Pulgas, Pulgas, Pulgas. Para qualquer lado que me vire encontro sempre uma. É à frente, é atrás, é em todo o lado, mas no colo é onde poisam. Perseguem-me. Fujo, escondo-me, mas encontram-me. São pequeninas e saltitam muito, dificilmente as agarro porque não param um minuto. Não há no mundo pulgas como estas, porque são: "As minhas Pulgas".

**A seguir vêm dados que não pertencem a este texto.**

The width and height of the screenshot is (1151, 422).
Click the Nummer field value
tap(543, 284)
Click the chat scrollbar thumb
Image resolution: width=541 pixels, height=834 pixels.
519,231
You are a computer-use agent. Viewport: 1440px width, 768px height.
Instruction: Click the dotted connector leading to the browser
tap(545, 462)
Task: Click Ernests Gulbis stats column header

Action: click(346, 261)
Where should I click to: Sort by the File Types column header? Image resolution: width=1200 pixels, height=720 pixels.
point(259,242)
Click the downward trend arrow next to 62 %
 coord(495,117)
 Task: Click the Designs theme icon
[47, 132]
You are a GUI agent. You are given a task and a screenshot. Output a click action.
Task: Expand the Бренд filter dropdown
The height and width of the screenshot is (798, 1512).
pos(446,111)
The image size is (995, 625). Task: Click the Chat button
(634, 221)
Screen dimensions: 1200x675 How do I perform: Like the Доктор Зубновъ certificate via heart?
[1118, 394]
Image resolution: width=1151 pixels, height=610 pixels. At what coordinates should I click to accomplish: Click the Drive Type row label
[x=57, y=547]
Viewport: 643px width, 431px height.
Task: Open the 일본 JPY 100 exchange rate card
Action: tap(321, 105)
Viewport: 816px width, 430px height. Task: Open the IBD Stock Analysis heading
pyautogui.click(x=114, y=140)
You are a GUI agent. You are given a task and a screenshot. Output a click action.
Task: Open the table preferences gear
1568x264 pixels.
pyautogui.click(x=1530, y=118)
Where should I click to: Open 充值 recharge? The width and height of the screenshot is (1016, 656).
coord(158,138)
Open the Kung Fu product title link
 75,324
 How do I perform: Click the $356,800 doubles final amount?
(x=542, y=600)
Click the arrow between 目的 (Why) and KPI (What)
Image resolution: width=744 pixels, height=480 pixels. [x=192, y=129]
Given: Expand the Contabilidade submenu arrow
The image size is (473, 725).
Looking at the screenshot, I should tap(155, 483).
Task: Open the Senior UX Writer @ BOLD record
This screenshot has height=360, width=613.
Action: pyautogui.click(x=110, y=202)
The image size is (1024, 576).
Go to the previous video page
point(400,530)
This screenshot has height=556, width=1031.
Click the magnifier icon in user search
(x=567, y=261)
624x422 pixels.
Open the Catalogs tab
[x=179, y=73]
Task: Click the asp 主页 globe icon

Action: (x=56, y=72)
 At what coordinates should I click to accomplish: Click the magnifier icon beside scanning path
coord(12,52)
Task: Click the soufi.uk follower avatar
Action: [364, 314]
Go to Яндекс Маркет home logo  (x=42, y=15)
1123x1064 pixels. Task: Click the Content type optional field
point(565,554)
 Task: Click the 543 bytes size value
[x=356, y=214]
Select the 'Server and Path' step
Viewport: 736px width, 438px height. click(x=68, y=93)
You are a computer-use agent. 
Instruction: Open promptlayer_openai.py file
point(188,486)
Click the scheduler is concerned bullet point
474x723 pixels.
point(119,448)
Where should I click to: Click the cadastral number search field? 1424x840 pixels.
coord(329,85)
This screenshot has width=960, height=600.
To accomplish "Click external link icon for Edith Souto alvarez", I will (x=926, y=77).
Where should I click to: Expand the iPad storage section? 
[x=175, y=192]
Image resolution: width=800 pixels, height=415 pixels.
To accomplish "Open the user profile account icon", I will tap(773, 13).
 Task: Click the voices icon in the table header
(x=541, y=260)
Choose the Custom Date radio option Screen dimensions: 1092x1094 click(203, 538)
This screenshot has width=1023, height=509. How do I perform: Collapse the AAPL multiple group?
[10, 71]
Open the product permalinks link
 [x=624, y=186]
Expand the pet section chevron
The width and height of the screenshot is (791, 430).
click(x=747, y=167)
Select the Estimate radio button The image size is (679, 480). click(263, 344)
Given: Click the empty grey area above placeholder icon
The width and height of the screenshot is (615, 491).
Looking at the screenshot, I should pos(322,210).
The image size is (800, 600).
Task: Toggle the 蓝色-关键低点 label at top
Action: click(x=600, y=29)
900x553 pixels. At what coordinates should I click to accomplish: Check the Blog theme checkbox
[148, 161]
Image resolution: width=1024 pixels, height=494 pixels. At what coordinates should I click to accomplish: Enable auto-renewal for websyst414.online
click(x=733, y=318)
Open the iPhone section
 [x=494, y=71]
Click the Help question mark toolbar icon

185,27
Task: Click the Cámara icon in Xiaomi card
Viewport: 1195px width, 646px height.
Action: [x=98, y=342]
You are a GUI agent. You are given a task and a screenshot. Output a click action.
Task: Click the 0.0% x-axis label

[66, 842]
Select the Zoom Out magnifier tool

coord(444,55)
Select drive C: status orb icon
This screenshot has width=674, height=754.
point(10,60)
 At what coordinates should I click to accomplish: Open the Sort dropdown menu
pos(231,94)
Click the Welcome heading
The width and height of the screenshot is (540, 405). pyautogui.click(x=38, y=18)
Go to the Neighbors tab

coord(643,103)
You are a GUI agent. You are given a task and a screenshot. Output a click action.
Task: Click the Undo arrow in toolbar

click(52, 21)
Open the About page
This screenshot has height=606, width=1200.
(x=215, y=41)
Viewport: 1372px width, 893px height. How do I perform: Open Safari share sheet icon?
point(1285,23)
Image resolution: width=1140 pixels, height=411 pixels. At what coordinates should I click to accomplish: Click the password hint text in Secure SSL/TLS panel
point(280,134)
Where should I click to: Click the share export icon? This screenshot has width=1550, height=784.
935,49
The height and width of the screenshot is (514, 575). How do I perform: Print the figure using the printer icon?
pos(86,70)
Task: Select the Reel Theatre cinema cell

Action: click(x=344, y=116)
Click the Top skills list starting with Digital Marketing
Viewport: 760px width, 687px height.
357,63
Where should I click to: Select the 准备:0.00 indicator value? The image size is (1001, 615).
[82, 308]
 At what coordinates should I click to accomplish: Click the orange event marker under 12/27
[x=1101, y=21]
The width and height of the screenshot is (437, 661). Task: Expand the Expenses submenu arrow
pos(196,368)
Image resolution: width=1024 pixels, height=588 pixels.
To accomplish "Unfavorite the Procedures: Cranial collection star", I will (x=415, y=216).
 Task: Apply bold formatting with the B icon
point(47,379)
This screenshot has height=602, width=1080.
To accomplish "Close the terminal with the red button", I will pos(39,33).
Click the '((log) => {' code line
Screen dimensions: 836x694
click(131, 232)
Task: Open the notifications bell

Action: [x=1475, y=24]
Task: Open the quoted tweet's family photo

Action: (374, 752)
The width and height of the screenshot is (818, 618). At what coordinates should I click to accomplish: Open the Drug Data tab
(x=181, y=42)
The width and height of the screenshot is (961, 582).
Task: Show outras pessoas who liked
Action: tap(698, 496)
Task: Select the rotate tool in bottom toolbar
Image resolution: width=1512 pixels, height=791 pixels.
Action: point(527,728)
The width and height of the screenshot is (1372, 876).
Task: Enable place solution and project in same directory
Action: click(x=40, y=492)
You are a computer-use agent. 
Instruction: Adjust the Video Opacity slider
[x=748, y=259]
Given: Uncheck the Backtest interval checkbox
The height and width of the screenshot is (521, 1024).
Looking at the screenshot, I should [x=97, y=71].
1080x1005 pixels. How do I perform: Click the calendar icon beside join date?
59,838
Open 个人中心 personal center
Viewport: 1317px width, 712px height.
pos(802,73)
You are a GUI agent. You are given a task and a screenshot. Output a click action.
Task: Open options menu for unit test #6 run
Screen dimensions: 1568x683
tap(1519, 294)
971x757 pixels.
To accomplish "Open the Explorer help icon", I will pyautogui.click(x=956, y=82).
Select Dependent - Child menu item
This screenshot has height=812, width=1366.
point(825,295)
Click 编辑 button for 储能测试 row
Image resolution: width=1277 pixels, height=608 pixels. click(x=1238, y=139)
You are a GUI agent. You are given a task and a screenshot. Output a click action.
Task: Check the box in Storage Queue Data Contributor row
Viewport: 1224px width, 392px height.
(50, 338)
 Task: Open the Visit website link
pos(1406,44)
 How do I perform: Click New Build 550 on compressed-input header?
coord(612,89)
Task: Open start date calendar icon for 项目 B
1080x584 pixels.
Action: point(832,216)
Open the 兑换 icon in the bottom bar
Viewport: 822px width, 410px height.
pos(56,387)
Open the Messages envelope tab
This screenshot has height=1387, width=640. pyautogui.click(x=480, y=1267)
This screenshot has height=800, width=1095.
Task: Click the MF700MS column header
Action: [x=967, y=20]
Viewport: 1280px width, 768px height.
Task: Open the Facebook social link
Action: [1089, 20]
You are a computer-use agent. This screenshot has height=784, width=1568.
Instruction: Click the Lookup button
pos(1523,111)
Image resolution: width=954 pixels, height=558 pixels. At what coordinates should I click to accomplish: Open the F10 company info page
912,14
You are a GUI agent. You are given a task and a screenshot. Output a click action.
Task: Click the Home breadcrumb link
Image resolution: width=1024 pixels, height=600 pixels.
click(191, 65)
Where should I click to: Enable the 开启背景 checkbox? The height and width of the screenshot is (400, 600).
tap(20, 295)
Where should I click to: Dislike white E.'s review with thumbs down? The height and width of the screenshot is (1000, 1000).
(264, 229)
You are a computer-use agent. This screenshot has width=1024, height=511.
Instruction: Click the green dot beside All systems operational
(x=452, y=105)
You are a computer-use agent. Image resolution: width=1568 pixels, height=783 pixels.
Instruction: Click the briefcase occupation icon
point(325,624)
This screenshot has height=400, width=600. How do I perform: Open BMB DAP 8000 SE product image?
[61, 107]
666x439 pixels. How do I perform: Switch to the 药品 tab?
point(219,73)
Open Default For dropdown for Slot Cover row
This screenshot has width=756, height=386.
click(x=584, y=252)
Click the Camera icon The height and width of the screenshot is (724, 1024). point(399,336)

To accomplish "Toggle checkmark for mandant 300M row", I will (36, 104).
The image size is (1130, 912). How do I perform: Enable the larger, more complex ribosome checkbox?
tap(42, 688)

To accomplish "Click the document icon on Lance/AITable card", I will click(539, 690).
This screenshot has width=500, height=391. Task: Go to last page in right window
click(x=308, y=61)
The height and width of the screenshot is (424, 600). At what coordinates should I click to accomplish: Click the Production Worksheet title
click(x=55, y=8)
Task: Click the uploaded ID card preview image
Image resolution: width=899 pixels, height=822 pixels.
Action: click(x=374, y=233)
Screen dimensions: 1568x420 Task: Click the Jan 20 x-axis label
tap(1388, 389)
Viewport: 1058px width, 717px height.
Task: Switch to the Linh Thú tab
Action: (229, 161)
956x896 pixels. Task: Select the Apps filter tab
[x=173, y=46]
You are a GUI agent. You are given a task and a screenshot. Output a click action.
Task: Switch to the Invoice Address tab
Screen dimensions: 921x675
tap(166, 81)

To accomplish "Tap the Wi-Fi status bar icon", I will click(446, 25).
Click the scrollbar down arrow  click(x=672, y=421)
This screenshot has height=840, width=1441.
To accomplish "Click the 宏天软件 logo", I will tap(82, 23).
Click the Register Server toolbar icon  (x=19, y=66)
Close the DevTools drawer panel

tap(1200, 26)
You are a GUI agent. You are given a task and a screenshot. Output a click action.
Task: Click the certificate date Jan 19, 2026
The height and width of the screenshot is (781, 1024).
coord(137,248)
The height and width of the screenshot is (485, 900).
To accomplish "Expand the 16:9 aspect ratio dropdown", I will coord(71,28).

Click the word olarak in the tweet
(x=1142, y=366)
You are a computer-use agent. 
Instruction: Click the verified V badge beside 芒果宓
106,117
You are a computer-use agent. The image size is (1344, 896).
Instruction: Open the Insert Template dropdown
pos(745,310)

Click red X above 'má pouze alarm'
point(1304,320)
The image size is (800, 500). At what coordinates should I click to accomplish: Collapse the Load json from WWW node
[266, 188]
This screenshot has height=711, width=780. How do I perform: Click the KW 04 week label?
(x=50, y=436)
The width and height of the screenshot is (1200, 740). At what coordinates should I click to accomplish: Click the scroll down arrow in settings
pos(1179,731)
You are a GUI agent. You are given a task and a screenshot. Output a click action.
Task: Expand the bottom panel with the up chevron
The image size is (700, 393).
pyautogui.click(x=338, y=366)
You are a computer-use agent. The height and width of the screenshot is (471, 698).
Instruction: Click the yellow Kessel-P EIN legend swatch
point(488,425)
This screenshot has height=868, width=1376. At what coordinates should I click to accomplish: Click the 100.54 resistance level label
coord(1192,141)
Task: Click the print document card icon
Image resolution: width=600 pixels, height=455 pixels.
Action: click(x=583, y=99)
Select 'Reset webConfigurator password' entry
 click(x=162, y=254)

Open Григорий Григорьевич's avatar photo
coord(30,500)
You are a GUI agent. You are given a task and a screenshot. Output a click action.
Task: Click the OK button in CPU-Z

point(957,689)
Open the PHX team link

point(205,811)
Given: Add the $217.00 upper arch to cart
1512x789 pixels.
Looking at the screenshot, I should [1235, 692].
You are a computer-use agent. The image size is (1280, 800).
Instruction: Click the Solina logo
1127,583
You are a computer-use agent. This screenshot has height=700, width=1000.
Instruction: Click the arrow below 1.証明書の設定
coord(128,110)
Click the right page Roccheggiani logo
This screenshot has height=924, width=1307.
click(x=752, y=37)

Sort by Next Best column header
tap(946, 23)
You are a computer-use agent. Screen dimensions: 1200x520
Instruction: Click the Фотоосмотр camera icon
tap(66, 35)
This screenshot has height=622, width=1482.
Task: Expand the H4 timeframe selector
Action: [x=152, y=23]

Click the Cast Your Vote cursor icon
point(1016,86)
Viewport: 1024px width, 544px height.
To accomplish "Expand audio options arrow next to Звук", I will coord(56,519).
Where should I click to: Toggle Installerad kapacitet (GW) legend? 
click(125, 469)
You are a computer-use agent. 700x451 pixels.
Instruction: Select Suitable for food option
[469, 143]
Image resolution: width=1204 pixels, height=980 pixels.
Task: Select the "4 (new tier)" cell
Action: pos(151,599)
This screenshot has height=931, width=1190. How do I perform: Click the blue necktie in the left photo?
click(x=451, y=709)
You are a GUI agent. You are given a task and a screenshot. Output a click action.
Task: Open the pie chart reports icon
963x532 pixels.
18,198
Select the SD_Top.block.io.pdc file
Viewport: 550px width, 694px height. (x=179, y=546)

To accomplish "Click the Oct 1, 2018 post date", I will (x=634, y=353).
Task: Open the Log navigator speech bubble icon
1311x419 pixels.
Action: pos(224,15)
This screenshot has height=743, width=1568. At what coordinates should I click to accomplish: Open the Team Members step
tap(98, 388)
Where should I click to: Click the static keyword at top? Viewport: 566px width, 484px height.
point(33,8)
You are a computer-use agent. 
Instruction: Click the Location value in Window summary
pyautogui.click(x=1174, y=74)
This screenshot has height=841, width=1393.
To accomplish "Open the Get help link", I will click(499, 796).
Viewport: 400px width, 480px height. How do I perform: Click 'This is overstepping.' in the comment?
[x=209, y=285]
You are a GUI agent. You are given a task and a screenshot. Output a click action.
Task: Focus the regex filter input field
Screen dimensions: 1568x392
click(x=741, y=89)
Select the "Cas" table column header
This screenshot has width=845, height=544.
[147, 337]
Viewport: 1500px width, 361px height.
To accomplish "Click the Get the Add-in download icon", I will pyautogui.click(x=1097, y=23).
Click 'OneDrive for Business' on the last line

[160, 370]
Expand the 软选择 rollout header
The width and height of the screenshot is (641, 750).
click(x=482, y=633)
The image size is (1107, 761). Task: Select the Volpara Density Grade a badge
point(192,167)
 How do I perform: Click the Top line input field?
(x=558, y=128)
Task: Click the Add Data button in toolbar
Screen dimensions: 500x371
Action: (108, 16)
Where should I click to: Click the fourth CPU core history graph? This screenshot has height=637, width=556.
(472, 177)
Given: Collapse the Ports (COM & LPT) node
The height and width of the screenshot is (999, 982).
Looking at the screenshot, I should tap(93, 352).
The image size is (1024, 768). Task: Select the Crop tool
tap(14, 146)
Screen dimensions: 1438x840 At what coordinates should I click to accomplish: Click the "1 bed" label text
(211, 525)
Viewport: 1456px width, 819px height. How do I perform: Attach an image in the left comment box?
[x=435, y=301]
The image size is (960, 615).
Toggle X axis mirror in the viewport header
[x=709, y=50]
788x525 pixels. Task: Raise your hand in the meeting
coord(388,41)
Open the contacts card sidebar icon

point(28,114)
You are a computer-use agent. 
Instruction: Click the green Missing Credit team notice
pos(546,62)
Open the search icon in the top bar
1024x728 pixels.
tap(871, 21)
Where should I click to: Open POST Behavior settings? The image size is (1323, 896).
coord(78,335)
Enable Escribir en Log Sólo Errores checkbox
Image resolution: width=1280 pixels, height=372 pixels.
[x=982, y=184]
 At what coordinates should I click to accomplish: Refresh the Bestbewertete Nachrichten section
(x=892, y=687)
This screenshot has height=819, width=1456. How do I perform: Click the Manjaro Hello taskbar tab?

quarta-feira, 21 de outubro de 2009

E isso pede-se?

Às quartas feiras sou eu que vou busca a Pulguinha porque a Pulga tem ballet. Então eu levo uma a mãe leva outra.
Mas a tentação é grande. Vou sempre à sala da Pulga! E claro, ela não quer ir ao ballet e pede para vir comigo.
Já tinha pensado em não passar por lá pela sala, mas o "bichinho rói". Hoje fui proibida (e aceita-se, a proibição) de passar pela sala da Pulga.
E pode? Uma filha proibir uma avó de ir ver a neta?
Será que vou resistir? Será que vou obedecer? Será que vou só deitar o olhinho? Será que resistirei?
(A que tempo eu cheguei!)
Ninguém sabe a que tempo chega senão depois de chegar. Já dizia minha avó.